#VIOLÊNCIA “Crime organizado toma conta do Pará” (Por Francisco Weyl)

Campeão de crimes no campo, do trabalho escravo, e com o município mais violento do mundo (Altamira), o Pará definitivamente é terra sem lei.
O assassinato de dois prefeitos de uma mesma região do lago da hidrelétrica de Tucuruí , em seis meses (Breu Branco, Diego Kolling, e Jones Willian, Tucuruí) é demonstração inequívoca de que o crime organizado opera de forma livre no Estado.
E, detalhe que outro prefeito da mesma região, mas, de Goianésia, João Gomes da Silva, também foi assassinado, nesse período.
Diversos analistas políticos e jornalistas opinativos pautam a questão de forma indireta, e identificam possíveis “links” entre os assassinatos destes prefeitos.
Mas a Justiça segue definitivamente cega, e a Polícia, com os olhos abertos, apenas aos movimentos sociais, aos quais reprime, como no caso da chacina de Pau D’Arco.

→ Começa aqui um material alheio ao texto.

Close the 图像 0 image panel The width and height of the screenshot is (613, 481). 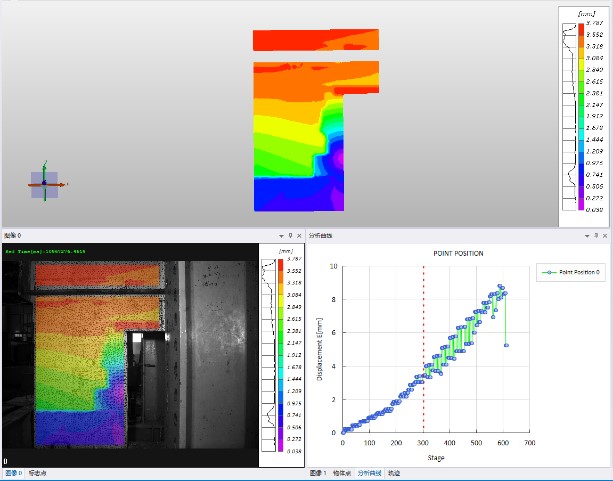coord(298,235)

Os constantes assassinatos da juventude nas periferias, os carros pratase e pretos, e, o crescimento da audiência, e dos “financiamentos” aos programas que incentivam a violência, indica claramente a ação de uma rede organizada, tanto do lado de dentro, quanto do lado de fora do Estado.

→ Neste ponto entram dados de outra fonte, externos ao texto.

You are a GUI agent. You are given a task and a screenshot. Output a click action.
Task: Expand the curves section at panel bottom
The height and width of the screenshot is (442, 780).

Esta semana, a polícia prendeu o presidente do Partido Social Democrático (PSD) do município de Breu Branco, no sudeste paraense, Ricardo Pessanha (Ricardo Chegado).
Ele seria o mandante do crime da morte do prefeito Diego Kolling, segundo Antônio Genival Lima Moura, que teria executado o crime.
Por motivo de comentários em redes sociais, o deputado Éder Mauro desmentiu a informação de que Ricardo Pessanha coordenou a campanha dele no município.